A escalada da inflação pode ser sentida pela população na hora de abastecer o carro, passar por uma praça de pedágio, encher o carrinho no supermercado ou comprar um botijão de gás (R$ 120,00). Nas alturas dos R$ 100,00, a picanha nossa de cada dia virou objeto de desejo de consumo. Fica a dica, pode ser um bom presente de Natal. A inflação acumulada em 12 meses medida pelo principal indicador do país, o Índice Nacional de Preços ao Consumidor Amplo (IPCA) chegou a 10,67%. A variação de 1,25% em outubro é a maior desde 2002. O país deve fechar o ano com quase 9% de inflação. Vem aí uma enxurrada de aumentos decorrentes da indexação da economia. A alta do índice traz como consequência imediata reajustes dos alimentos, aluguéis, transportes, mensalidades escolares e contratos comerciais. Puxada pelo aumento do combustível, a espiral de aumentos entra numa roda sem fim. No final das contas, quem mais perde são os assalariados. Pelas dificuldades que as empresas enfrentam, nem todas as categorias profissionais conseguem a reposição integral das perdas. Aposentados e trabalhadores que recebem o salário mínimo são os que mais sentem os impactos dessa corrosão salarial mensal.

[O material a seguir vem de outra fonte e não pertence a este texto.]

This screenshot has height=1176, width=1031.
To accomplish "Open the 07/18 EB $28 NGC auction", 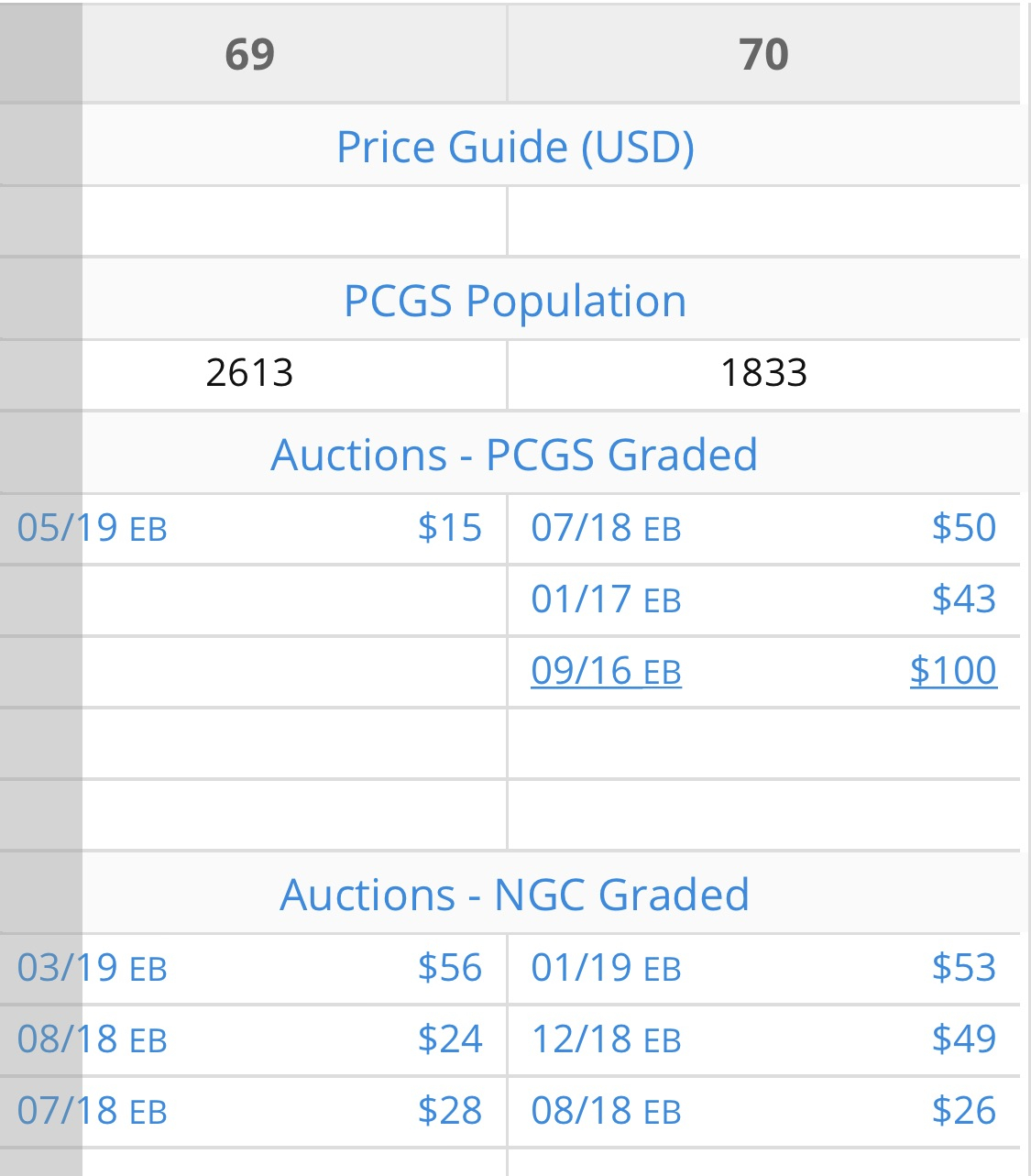I will coord(249,1112).
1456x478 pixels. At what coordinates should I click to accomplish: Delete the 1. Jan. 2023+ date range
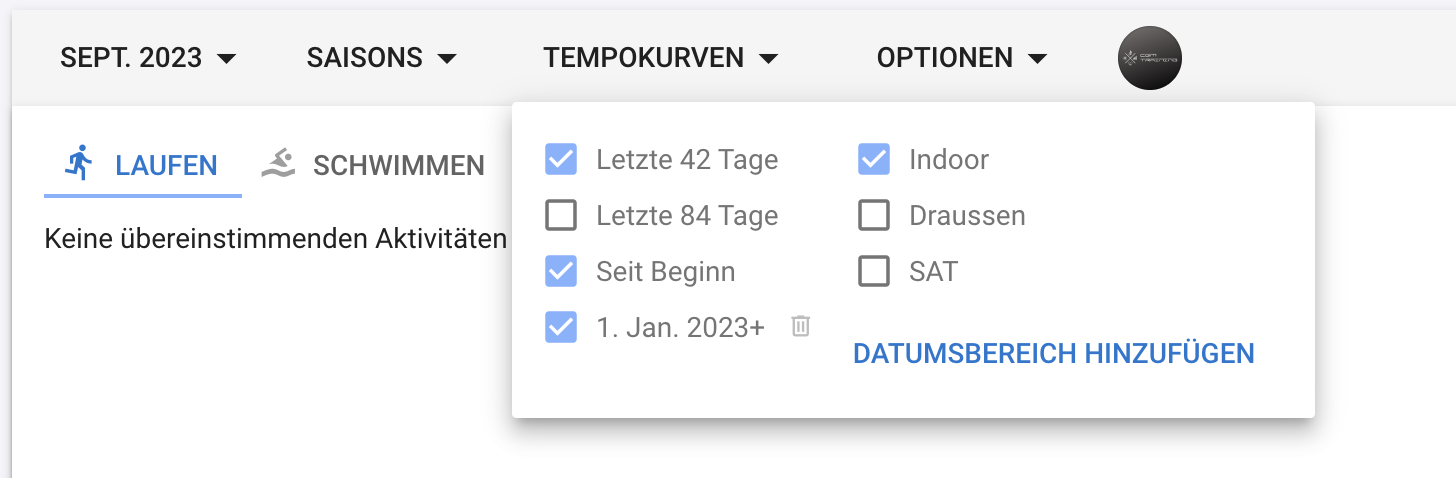coord(800,326)
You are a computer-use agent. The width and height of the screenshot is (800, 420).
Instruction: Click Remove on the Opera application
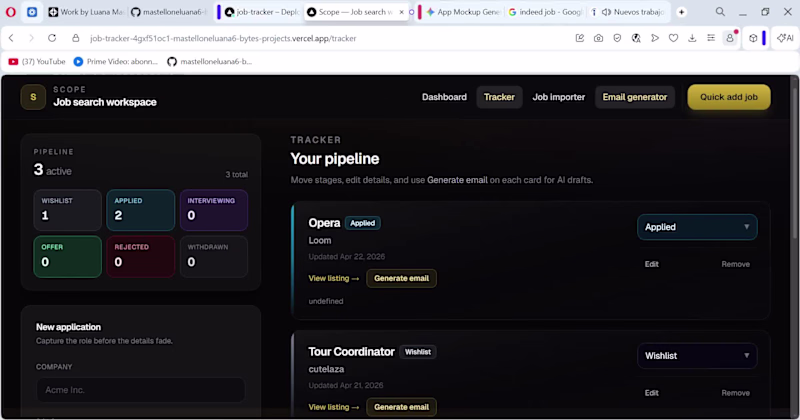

O que tira o sono de empresários, trabalhadores e agentes econômicos é o descontrole da inflação, pressionada pela alta do dólar, pela crise da energia elétrica, pelo aumento das matérias-primas e pela instabilidade política. Para os economistas, entre todas essas variáveis a que mais pesa é alta do dólar que desvaloriza o Real demasiadamente. Fica tudo muito caro para o consumidor. Com o desequilíbrio fiscal, o país gasta mais do que arrecada e acumula sucessivos déficits. O descontrole dos preços traz consigo a volta de uma cultura inflacionária em que a remarcação constante de preços era uma prática quase que automática dos agentes econômicos. Além de corroer o poder de compra, a inflação atinge em cheio os segmentos de menor poder aquisitivo que não dispõem de meios para proteger a renda. Essas pessoas acabam se endividando, contraindo empréstimos ou deixando de consumir, mais um efeito colateral ruim para o desempenho da economia.  Essa situação coloca em risco o legado duramente conquistado pelo Plano Real durante muitos anos. Depois de uma pandemia em que houve demissões e o fechamento de empresas, o país precisa retomar as atividades econômicas e não pode retroceder com a volta da disparada dos preços, filas para comprar alimentos e dificuldades de abastecimento. A estabilidade econômica é o ponto de partida para o desenvolvimento econômico. Não se pode abrir mão dessa conquista.